Reputation: 1661
I ran Multinomial and Bernoulli Naive Bayes, and Linear SVC on a set tweets I have. They do well on a 60/40 split of 1000 training tweets (80%,80%,90% respectively).
Each algorithm has parameters that can be changed, and I am wondering if I can obtain better results by altering the parameters. I don't know too much about machine learning beyond training, testing, and predicting, so I was wondering if someone could give me some advice on which parameters I could tweak.
Here is the code I used:
import codecs
from sklearn.feature_extraction.text import CountVectorizer
from sklearn.naive_bayes import MultinomialNB,BernoulliNB
from sklearn import svm
trainfile = 'training_words.txt'
testfile = 'testing_words.txt'
word_vectorizer = CountVectorizer(analyzer='word')
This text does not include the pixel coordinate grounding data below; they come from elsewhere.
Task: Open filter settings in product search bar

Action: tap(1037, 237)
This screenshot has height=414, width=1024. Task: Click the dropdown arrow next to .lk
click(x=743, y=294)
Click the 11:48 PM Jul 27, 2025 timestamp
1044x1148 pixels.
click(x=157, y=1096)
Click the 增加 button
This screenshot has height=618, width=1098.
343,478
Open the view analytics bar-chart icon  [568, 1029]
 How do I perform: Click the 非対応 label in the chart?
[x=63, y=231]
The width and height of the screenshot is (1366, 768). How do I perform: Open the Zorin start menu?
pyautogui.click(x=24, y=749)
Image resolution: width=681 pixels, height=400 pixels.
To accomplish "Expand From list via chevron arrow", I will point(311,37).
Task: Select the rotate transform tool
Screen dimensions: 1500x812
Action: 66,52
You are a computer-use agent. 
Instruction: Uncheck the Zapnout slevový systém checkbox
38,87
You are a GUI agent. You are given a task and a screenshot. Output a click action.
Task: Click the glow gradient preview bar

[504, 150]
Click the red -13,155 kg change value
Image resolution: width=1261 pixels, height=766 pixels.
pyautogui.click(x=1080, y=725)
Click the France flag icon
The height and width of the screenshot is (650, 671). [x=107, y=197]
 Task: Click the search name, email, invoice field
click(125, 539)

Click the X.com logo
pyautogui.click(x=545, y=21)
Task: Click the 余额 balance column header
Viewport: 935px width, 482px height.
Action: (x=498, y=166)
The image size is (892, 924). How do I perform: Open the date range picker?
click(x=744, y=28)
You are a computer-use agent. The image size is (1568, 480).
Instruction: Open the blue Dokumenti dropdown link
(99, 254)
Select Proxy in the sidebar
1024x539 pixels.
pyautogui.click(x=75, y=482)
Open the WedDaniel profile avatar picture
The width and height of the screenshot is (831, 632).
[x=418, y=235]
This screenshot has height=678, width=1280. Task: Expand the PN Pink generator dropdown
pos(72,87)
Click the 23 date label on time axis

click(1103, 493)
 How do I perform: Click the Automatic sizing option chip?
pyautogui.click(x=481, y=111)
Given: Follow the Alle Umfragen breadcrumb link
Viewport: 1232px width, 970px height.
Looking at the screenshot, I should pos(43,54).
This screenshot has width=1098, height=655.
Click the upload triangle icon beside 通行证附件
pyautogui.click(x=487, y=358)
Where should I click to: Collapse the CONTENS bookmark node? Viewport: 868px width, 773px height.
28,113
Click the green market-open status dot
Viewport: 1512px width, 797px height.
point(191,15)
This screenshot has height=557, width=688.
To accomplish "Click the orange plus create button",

trainset = word_vectorizer.fit_transform(codecs.open(trainfile,'r','utf8'))
tags = training_labels
mnb = svm.LinearSVC() #Or any other classifier
mnb.fit(trainset, tags)
codecs.open(testfile,'r','utf8')
testset = word_vectorizer.transform(codecs.open(testfile,'r','utf8'))
results = mnb.predict(testset)
print results
Upvotes: 1
Views: 635
Reputation: 24752
You can use Grid Search Cross Validation
to tune your model parameters with a stratified K-Fold cross-validation split. Here is an example code.
import codecs
from sklearn.feature_extraction.text import CountVectorizer
from sklearn.naive_bayes import MultinomialNB,BernoulliNB
from sklearn import svm
from sklearn.grid_search import GridSearchCV
testfile = 'testing_words.txt'
word_vectorizer = CountVectorizer(analyzer='word')
trainset = word_vectorizer.fit_transform(codecs.open(trainfile,'r','utf8'))
tags = training_labels
mnb = svm.LinearSVC() # or any other classifier
# check out the sklearn online docs to see what params choice we have for your
# particular choice of estimator, for SVM, C, class_weight are important ones to tune
params_space = {'C': np.logspace(-5, 0, 10), 'class_weight':[None, 'auto']}
# build a grid search cv, n_jobs=-1 to use all your processor cores
gscv = GridSearchCV(mnb, params_space, cv=10, n_jobs=-1)
# fit the model
gscv.fit(trainset, tags)
# give a look at your best params combination and best score you have
gscv.best_estimator_
gscv.best_params_
gscv.best_score_
codecs.open(testfile,'r','utf8')
testset = word_vectorizer.transform(codecs.open(testfile,'r','utf8'))
results = gscv.predict(testset)
print results
Upvotes: 2